Whether in healthcare, manufacturing, or digital properties, there are two significant places where companies get stuck. When they first install a distributed system like Hadoop, many select an initial use case that is suitable to the technology an exercise in understanding “speeds and feeds” rather than a usecase that is valuable to their business. Companies often hear from their Hadoop vendor that they should simply gather all their data in one place and then do some analytics, and value will somehow materialize, so they run a test that proves Hadoop can store massive amounts of unstructured data. And that’s great, but what if all your actual business problems have nothing to do with that? Identifying clear strategic objectives for the technology, which are driven by the business and not by technical interests, is critically important to success. Unless the business has a good idea up front of where value might lie, you might get stuck right from the start. Execute a proof-of-concept that doesn’t provide value to the business, and no one will care.
The second major challenge area concerns operational complexity. People often underestimate the effort required to teach folks who are familiar with managing traditional data technologies like Oracle and DB2 how to work with a Hadoop-style infrastructure. The problems and error conditions exhibited by systems like Hadoop look highly unfamiliar to people who haven’t seen them before. And as usage grows, many of these systems need more active management, or else they will begin to fail. We’ve had clients struggle to realize the value of Hadoop because, operationally speaking, they weren’t able to get a team in place who could manage the technology.

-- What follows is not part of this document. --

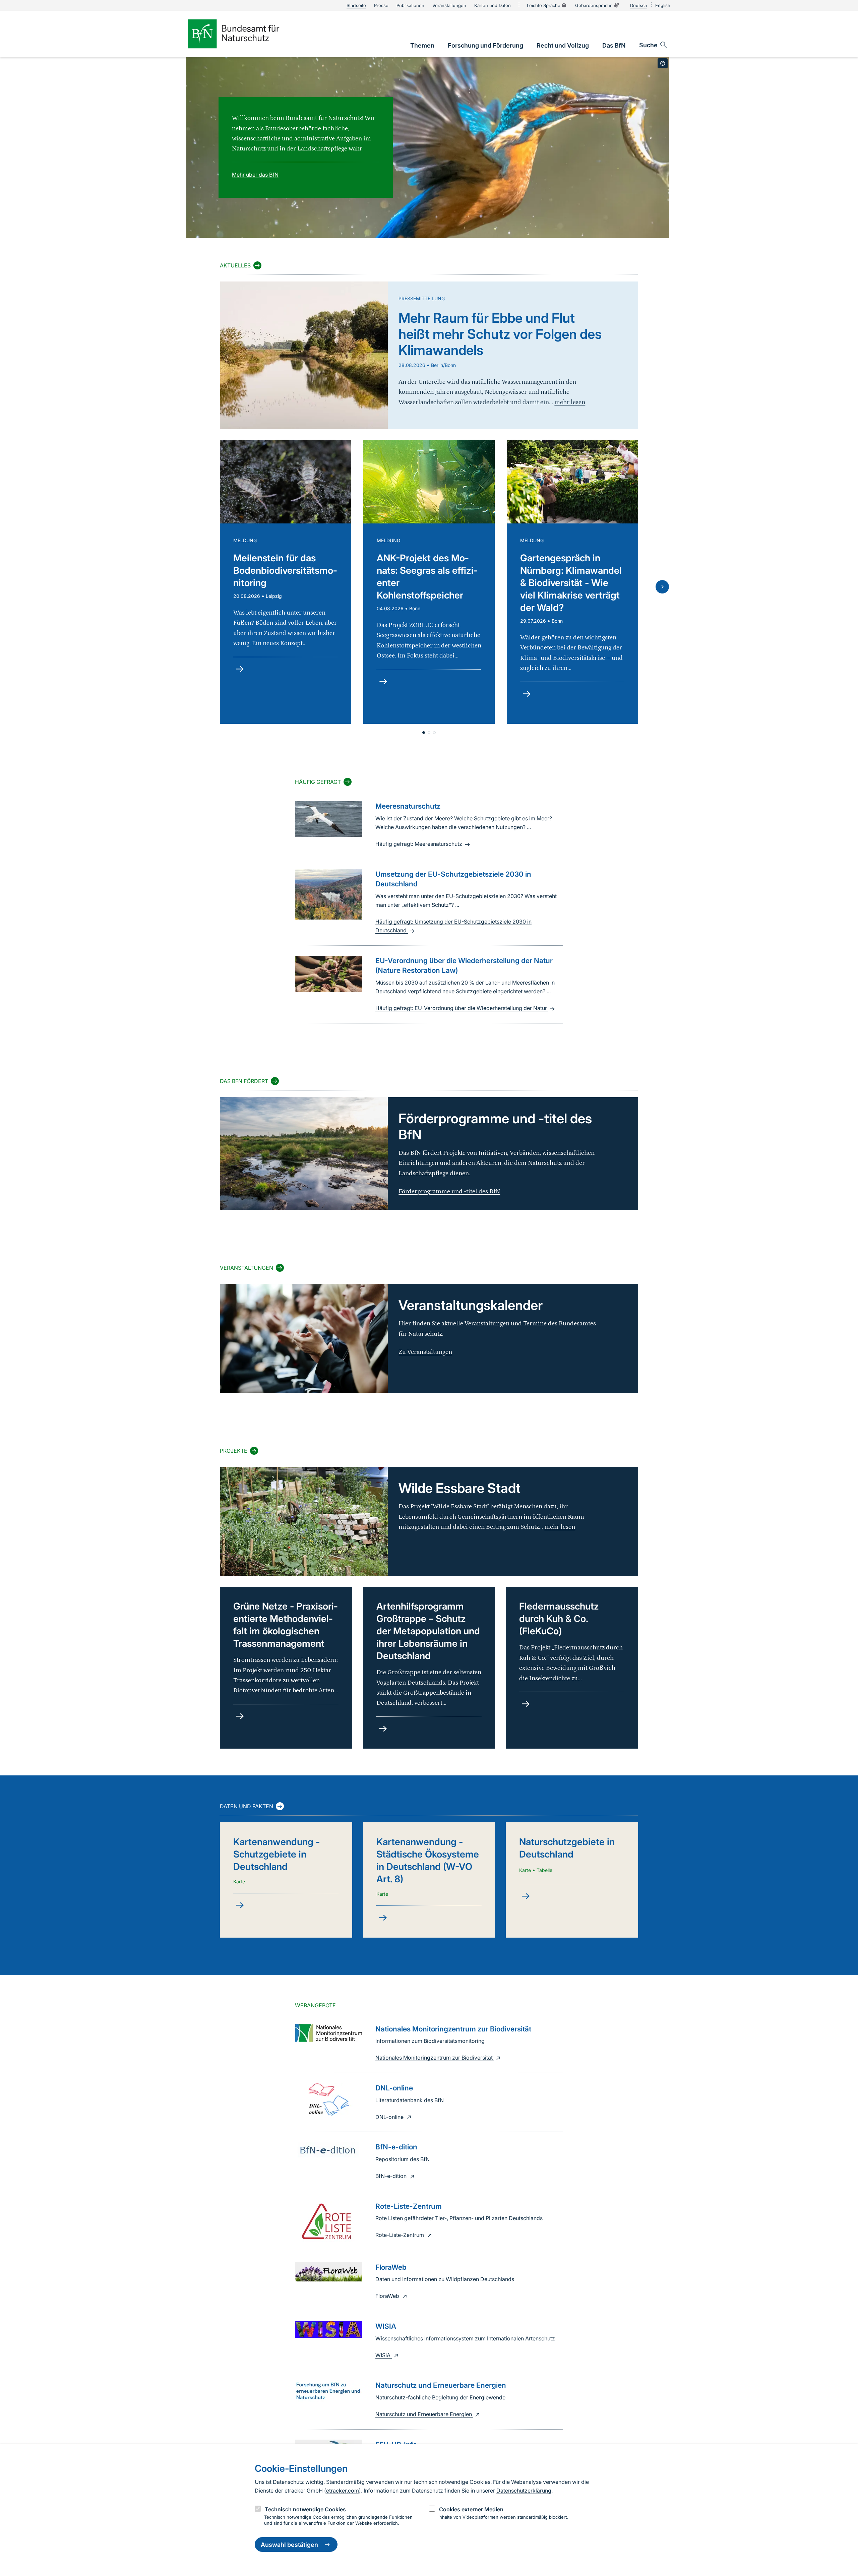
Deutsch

This can lead not only to operational problems, but also to political problems; capability is great and the business proposition may still be sound, but if the user community thinks the system is unstable, then they will quickly turn on it.
What the Future Holds
There are indeed challenges to getting business value from Hadoop, but it should give you some confidence that other companies have successfully navigated these journeys already. And many others are well positioned to benefit because the scaling characteristics are such an important part of Hadoop, it’s a natural fit for large companies with huge customer bases that need to work with data at massive scale.
These scaling characteristics also make it a great fit for emerging areas such as the Internet of Things, or IoT, which is about the ability to coordinate the environment by collecting data from large numbers of physical objects. Whether you’re working with sensors on airplane engine parts or an offshore oil platform, if you can economically store all that data, then there’s a lot to be learned from it. Hadoop is a platform that makes that possible.

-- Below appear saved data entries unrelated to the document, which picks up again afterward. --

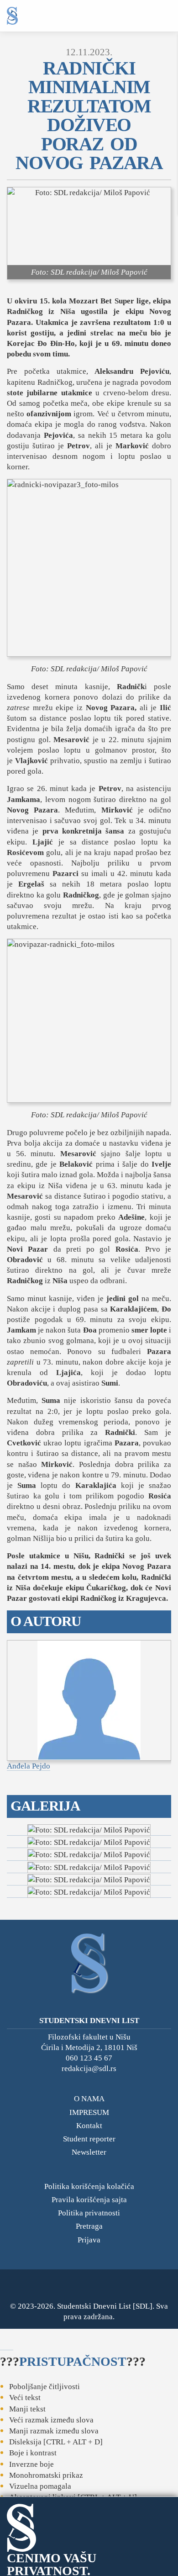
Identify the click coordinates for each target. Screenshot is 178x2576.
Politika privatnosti (89, 2213)
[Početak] (12, 16)
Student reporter (89, 2139)
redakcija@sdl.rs (89, 2068)
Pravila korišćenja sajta (89, 2199)
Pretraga (89, 2226)
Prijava (89, 2240)
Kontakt (89, 2125)
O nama (89, 2098)
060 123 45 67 (89, 2058)
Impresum (89, 2112)
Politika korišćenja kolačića (89, 2186)
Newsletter (89, 2152)
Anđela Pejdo (28, 1766)
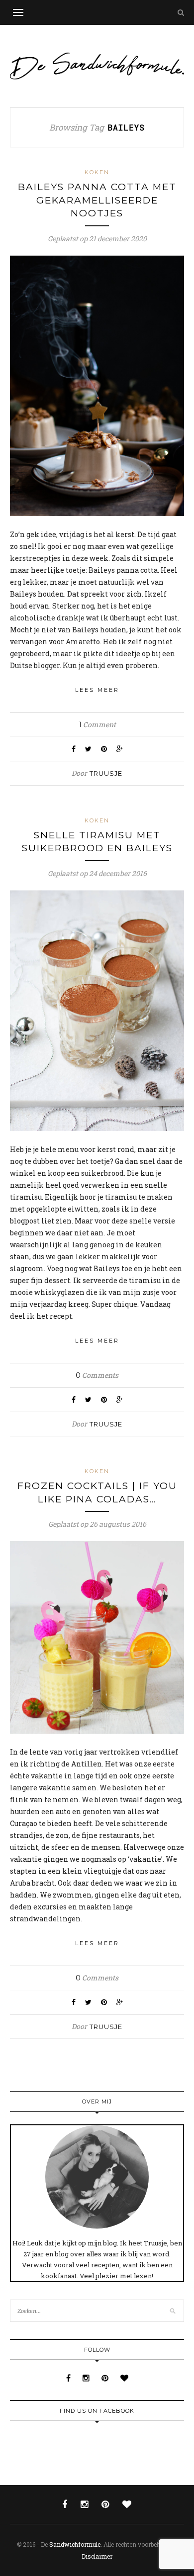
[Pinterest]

Hadoop is a great tool for understanding complex interactions or processes, because it has characteristics that allow you to experiment quickly and cheaply. Just make sure you’re applying the technology to something of business value. That means choosing your early tests wisely, creating effective feedback loops so that the results of your experiments improve your products, and anticipating the oversight and training needed to successfully manage your new system.